### Task data
————————

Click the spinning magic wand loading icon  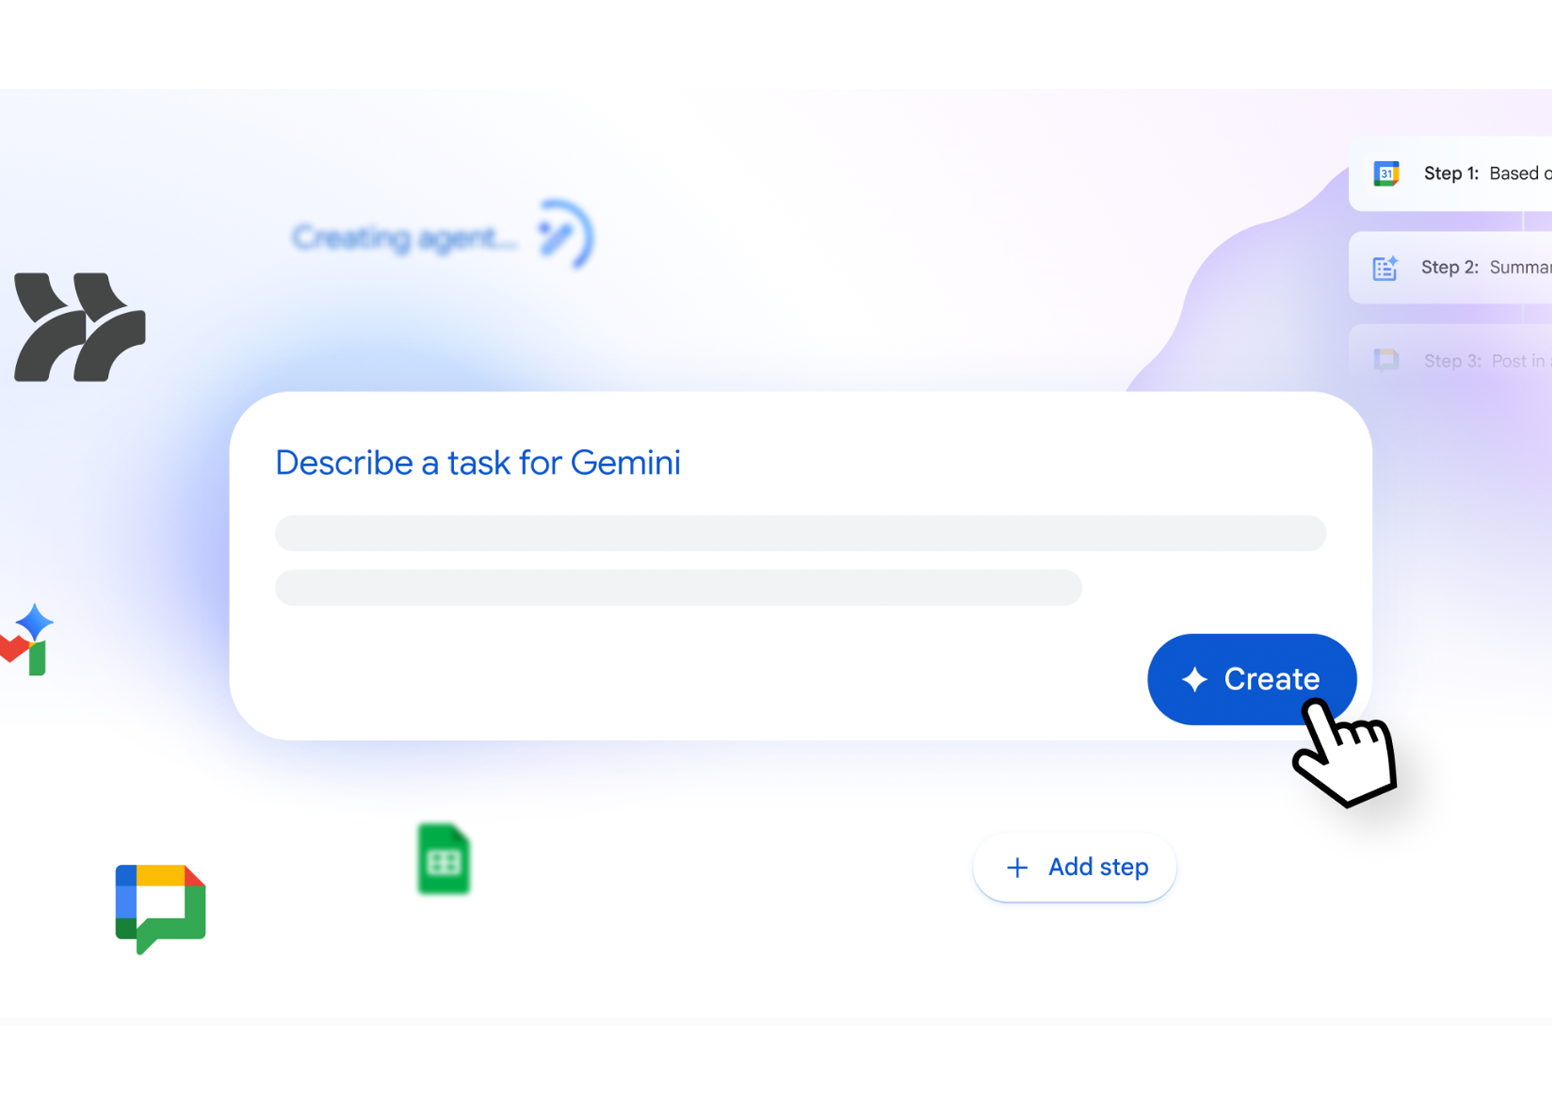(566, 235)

————————

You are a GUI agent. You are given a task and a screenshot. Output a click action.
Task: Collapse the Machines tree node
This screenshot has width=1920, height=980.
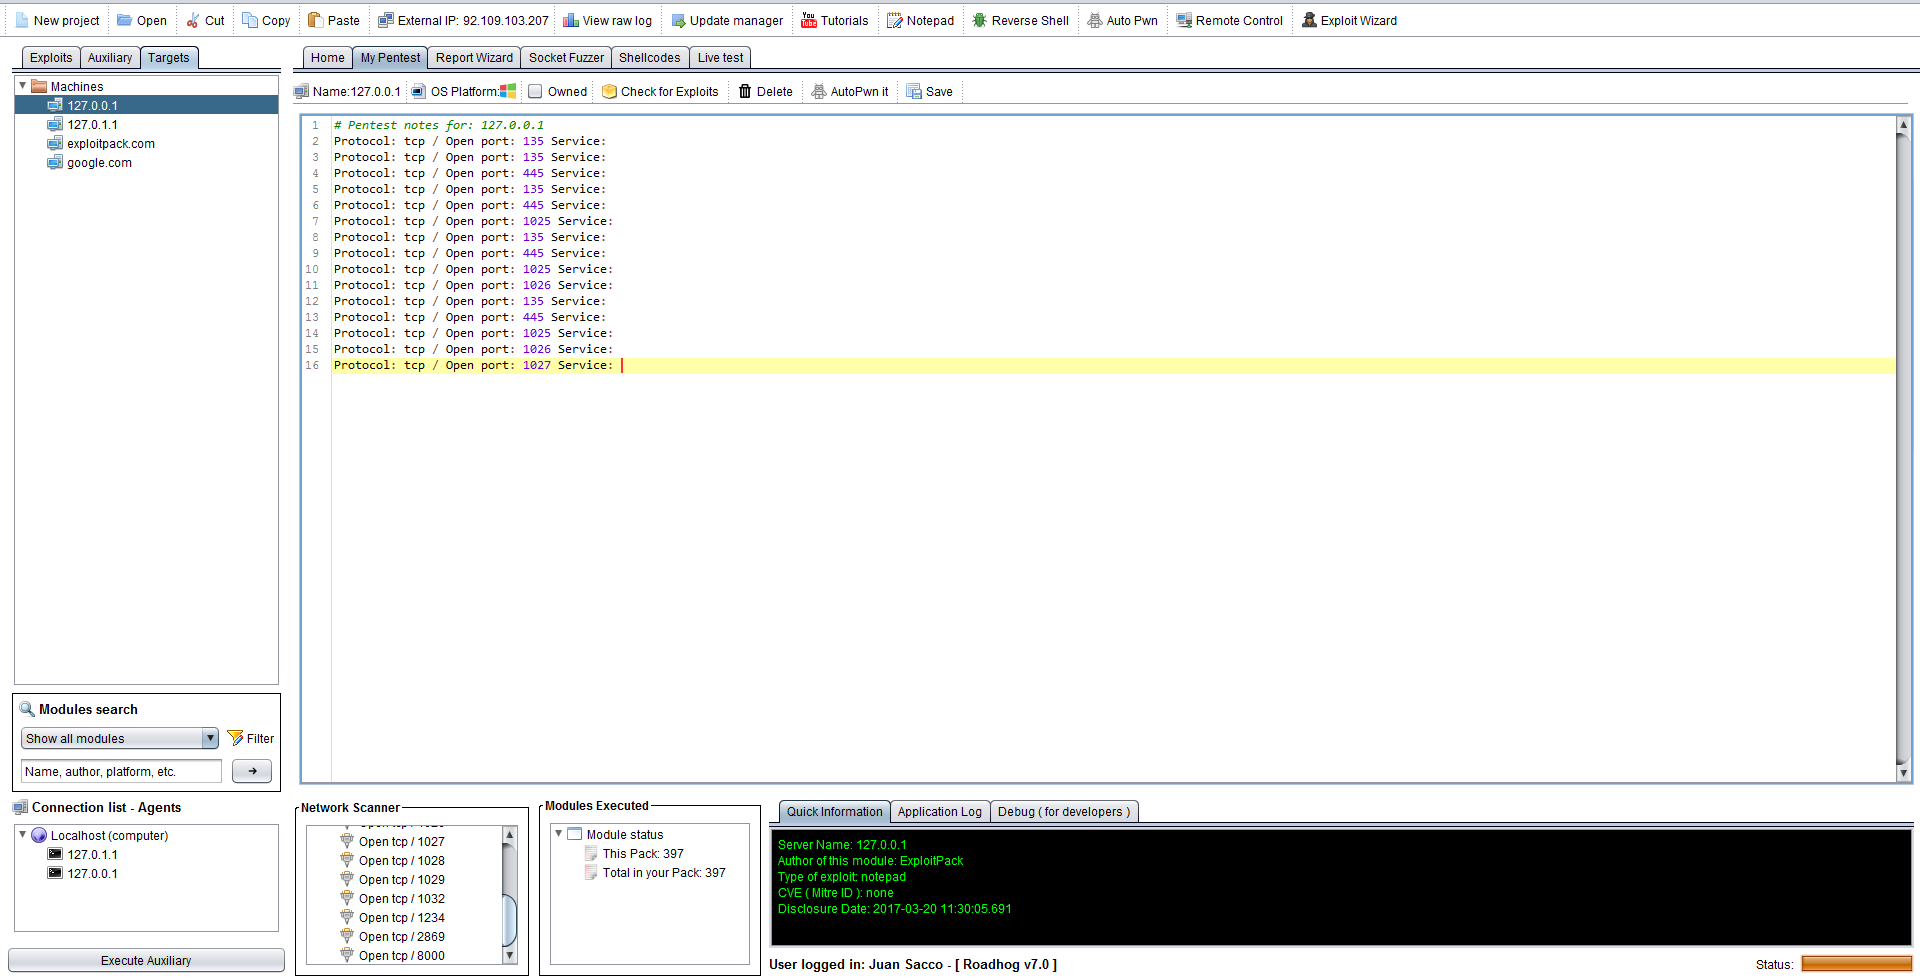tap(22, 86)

————————

Convert the lines from the one containing "You are a GUI" through the one containing "tap(22, 86)" into a Markdown table with the columns Row and Line, numbering each row and skipping blank lines. Leave the pictures out of the table.

| Row | Line |
|---|---|
| 1 | You are a GUI agent. You are given a task and a screenshot. Output a click action. |
| 2 | Task: Collapse the Machines tree node |
| 3 | This screenshot has width=1920, height=980. |
| 4 | tap(22, 86) |